We have long expressed our hostility to the admission of unstipulated polygraph evidence. See United States v. Givens, 767 F.2d 574, 585-86 (9th Cir.), cert. denied, 474 U.S. 953, 106 S.Ct. 321, 88 L.Ed.2d 304 (1985); United States v. Demma, 523 F.2d 981, 987 (9th Cir.1975) (en banc). This antipathy culminated in the adoption of a "bright line rule" excluding all unstipulated polygraph evidence offered in civil or criminal trials. See Brown v. Darcy, 783 F.2d 1389, 1396 n. 13 (9th Cir.1986).


In Daubert, the Supreme Court held that Federal Rule of Evidence 702, governing the admission of scientific expert testimony, superseded Frye v. United States, 293 F. 1013, 1014 (D.C.Cir.1923), which had required scientific testimony to be generally accepted in the relevant scientific community to be admissible. 509 U.S. at 584-87, 113 S.Ct. at 2792-93. The Supreme Court stated that under Rule 702, when "[f]aced with a proffer of expert scientific testimony ... the trial judge must determine at the outset, pursuant to Rule 104(a), whether the expert is proposing to testify to (1) scientific knowledge that (2) will assist the trier of fact to understand or determine a fact in issue." Id. at 592, 113 S.Ct. at 2796 (footnotes omitted). While the Court noted that many factors bear on the first inquiry and refused to set out an exclusive checklist, it identified the following issues as relevant: (1) whether the theory or technique can be and has been tested, (2) whether it has been subjected to peer review, (3) whether the technique has a high known or potential rate of error, and (4) whether the theory has attained general acceptance within the scientific community. Id. at 593-94, 113 S.Ct. at 2796-97. Finally, the Court stated that "[t]he inquiry envisioned by Rule 702 is, we emphasize, a flexible one" and that "Rule 702 ... assign[s] to the trial judge the task of ensuring that an expert's testimony both rests on a reliable foundation and is relevant to the task at hand." Id. at 594, 597, 113 S.Ct. at 2797, 2799.


The per se Brown rule excluding unstipulated polygraph evidence is inconsistent with the "flexible inquiry" assigned to the trial judge by Daubert. This is particularly evident because Frye, which was overruled by Daubert, involved the admissibility of polygraph evidence.

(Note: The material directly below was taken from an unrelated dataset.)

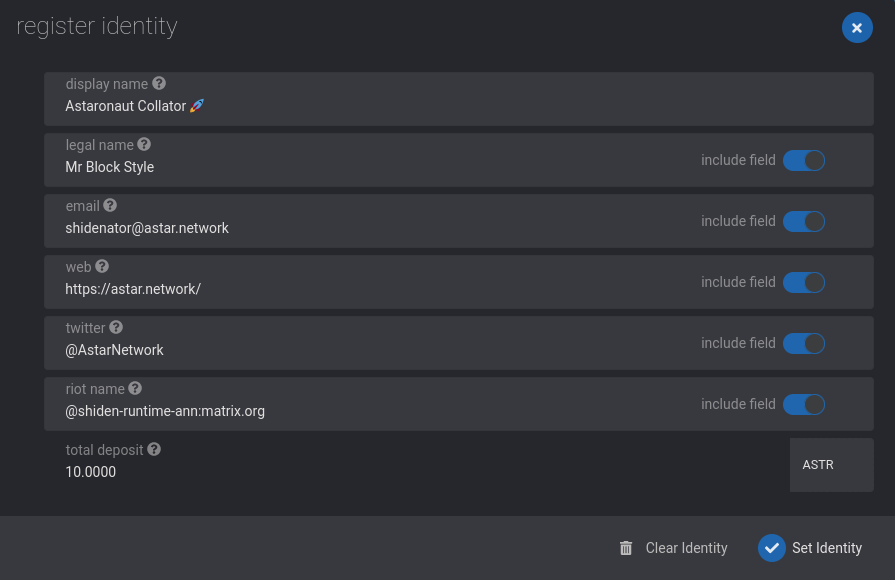
Task: Toggle include field for legal name
Action: (x=804, y=160)
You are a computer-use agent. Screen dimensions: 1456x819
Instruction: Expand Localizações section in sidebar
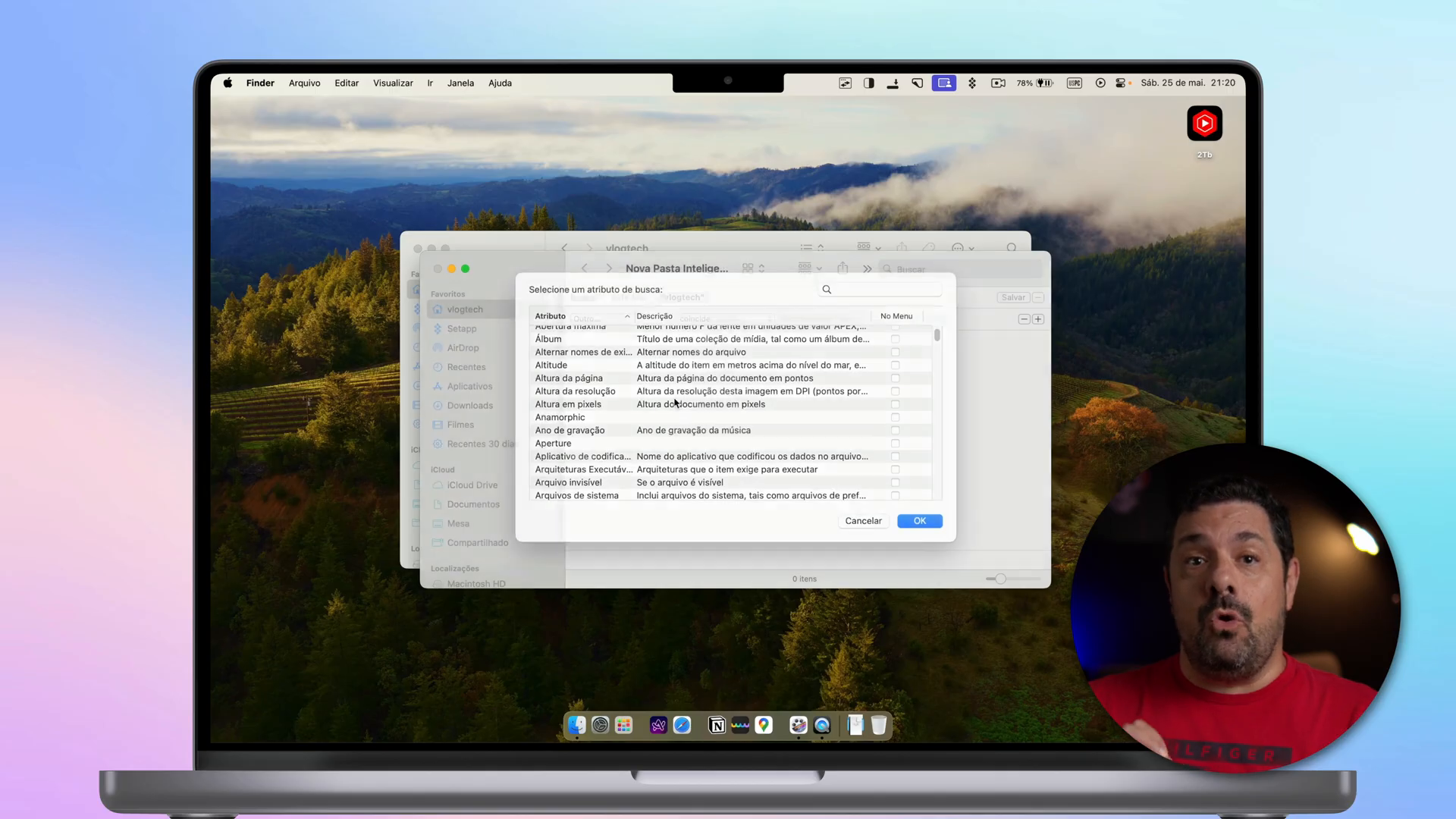click(455, 567)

The only other circuit that has squarely addressed this issue held that a per se rule excluding expert polygraph evidence was overruled by Daubert and Rule 702. United States v. Posado, 57 F.3d 428, 431-34 (5th Cir.1995). The court stated:


[W]e do not now hold that polygraph examinations are scientifically valid or that they will always assist the trier of fact, in this or any other individual case. We merely remove the obstacle of the per se rule against admissibility, which was based on antiquated concepts about the technical ability of the polygraph and legal precepts that have been expressly overruled by the Supreme Court.


Id. at 434. We agree with the Fifth Circuit.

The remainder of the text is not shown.